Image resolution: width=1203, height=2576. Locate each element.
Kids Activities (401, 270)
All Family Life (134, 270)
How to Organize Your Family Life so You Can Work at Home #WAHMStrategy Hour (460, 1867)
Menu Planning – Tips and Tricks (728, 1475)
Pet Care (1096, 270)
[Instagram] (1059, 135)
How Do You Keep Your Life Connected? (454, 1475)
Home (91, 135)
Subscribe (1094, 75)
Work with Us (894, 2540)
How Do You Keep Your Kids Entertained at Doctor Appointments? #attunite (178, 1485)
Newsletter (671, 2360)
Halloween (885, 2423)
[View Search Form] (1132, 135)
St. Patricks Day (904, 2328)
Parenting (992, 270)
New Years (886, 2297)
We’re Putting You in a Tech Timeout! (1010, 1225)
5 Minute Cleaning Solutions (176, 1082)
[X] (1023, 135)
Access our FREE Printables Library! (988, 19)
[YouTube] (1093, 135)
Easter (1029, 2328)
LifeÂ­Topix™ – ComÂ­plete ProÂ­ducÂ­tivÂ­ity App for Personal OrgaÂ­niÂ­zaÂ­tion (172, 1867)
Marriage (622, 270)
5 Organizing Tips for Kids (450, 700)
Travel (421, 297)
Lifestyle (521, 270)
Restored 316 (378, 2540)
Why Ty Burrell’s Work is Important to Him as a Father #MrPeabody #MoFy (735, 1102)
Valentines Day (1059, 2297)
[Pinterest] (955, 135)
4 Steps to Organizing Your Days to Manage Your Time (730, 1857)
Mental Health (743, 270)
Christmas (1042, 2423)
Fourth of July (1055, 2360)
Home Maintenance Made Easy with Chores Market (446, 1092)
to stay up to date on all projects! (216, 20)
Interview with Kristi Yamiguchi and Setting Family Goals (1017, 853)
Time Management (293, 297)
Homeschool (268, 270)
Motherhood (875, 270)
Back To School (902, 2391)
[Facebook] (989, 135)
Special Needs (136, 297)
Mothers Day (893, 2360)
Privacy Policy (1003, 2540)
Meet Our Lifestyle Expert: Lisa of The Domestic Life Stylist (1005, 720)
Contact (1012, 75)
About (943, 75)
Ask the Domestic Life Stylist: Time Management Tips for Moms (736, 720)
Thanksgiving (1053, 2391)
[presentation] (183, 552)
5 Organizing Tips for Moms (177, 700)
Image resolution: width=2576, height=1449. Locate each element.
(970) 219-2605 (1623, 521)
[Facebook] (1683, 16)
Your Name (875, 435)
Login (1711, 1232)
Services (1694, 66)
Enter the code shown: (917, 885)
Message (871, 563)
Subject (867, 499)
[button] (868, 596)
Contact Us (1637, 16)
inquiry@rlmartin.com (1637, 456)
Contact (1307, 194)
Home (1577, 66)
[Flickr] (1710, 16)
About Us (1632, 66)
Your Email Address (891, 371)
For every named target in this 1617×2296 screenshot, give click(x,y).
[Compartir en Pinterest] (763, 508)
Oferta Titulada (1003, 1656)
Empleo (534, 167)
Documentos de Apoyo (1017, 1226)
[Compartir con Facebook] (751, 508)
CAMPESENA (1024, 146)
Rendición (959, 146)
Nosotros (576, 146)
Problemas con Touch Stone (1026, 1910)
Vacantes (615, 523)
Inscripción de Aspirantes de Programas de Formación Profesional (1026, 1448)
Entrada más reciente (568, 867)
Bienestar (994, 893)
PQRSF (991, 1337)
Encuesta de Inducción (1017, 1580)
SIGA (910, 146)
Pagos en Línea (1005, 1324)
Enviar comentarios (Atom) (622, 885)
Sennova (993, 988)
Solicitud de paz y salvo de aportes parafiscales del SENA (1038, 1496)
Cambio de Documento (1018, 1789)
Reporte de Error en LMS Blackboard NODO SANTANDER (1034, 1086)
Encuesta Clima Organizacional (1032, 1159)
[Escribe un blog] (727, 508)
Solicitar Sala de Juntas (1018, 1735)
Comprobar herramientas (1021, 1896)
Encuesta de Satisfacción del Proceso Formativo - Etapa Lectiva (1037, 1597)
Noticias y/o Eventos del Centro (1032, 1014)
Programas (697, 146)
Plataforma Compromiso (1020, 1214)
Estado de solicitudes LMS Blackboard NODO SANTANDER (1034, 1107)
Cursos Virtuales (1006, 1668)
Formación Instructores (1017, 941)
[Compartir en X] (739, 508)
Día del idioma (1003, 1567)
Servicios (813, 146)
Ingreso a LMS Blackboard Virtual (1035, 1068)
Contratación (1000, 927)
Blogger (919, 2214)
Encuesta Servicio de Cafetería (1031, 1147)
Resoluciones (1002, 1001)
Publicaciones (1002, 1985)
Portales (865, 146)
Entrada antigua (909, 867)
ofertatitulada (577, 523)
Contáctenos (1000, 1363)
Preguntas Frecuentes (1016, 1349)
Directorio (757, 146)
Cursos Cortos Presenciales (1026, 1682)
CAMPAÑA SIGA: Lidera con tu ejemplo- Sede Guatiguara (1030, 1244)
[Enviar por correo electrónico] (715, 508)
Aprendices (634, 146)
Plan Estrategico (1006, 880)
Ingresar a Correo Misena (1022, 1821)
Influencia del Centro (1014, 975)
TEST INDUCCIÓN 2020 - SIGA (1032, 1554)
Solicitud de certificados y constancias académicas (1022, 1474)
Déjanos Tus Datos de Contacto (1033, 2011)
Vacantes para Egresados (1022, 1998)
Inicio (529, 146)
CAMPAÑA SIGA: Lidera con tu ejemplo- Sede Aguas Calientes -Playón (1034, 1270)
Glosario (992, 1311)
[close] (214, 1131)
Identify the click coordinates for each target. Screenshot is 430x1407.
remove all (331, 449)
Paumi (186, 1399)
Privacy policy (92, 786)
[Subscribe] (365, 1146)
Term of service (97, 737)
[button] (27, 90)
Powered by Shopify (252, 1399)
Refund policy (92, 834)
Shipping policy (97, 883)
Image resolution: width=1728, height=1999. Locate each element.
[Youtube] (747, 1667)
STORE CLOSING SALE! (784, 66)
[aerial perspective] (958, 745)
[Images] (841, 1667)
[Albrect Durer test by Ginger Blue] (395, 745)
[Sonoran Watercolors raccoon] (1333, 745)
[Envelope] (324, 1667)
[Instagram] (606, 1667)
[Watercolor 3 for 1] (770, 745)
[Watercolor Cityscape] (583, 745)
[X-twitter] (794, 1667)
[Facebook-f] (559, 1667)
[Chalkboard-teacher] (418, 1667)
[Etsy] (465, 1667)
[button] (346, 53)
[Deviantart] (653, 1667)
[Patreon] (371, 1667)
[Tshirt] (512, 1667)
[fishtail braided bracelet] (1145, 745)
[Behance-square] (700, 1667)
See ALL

• [Problem]
Each line above where the word "Work" occurs should be returned in full.

• [Exercise response]
How to Organize Your Family Life so You Can Work at Home #WAHMStrategy Hour (460, 1867)
Work with Us (894, 2540)
Why Ty Burrell’s Work is Important to Him as a Father #MrPeabody #MoFy (735, 1102)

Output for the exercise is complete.